I examined his face. His eyes were open, and he still had eyes. They had not rotted. They were frosted over, like icing on doughnuts. Part of his skin had fallen away in a few spots, and I determined this wasn’t from decay. It was from wounds that had been inflicted. He had been attacked while he sat in this chair. Perhaps trying to direct the ship to sea. On the wall to the far right was a row of harpoons like those I had seen earlier. They were on racks and I figured they were for show, maybe old, ceremonial weapons more than ones they might have used when their world went from top to bottom, from air to ice, but those blades looked mighty sharp and dangerous nonetheless.

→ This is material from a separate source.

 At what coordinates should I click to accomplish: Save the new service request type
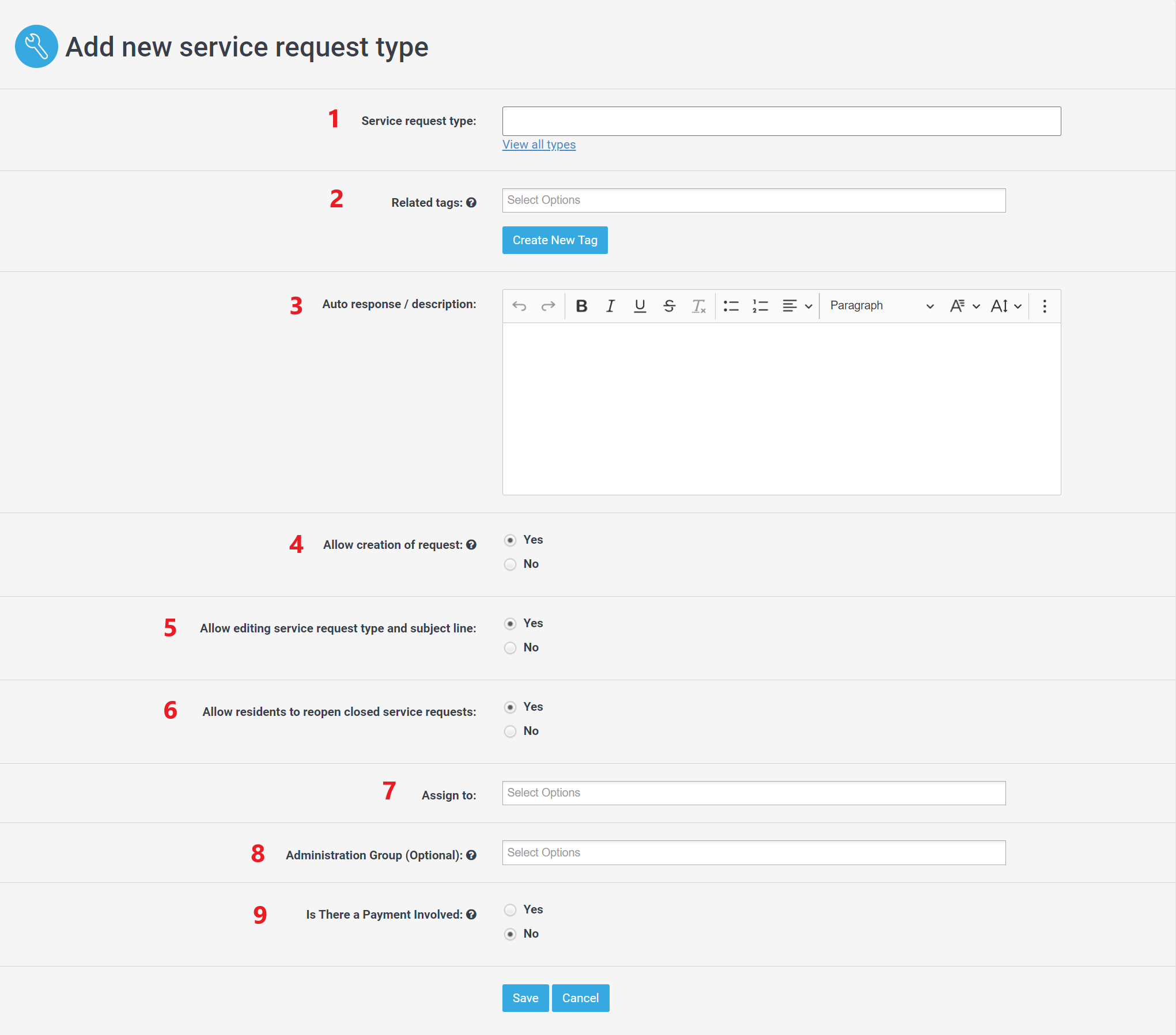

It took some work, but I climbed on the control panel and looked out through the great view glass in front of the Martian and his chair. The moons were bright and there was a thin see-through icy barrier in front of the ship, and beyond it, more flat ice, and way, way off, the dark pattern of the mountains. It looked so far away, right then I felt sick to my stomach.
Then came a wheezing sound, a cracking of things, and I knew instinctively that the ice shark had followed me here. I’ll be honest. I thought the ice shark would quit. They can survive off the ice and out of the sea, but I didn’t know they could stay out so long—but sure enough, it was the shark; I could smell it. I couldn’t see it, but that odor it had was of things long dead in water, of all its recent meals come up in gassy bubbles from its stomach (stomachs, I’m told), and it had all oozed out in an aroma so bitter I felt as if my eyebrows were curling.
I went and stood on a counter in front of the rack that held the weapons and picked the smallest harpoon there. This one would have been really small in the hands of that seated Martian, a light throwing spear for him, but for me it was heavy yet manageable. I pulled the harpoon down, jumped to the floor and moved swiftly to the opening that led out, then I heard it coming down the hall. It was wheezing and slipping and sliding over that ship’s ancient floor, and it sounded near.
Back in the control room, I climbed up on the counter again. It ran along the wall and past the portholes. I hustled to one of the portholes and used the tip of the harpoon to pry at it. I worked hard, but it didn’t move. I could hear the ice shark coming, and its smell was overwhelming. Just when I thought that the thing was in the room with me, the porthole snapped beneath my prodding, popped completely out, and went shattering onto the deck below. I tossed the harpoon out, then lowered myself out of the hole and dropped about eight feet to the deck. I picked up the harpoon and hustled along the deck, trying to find my way to the room where I had left the sled and my poor dad’s body.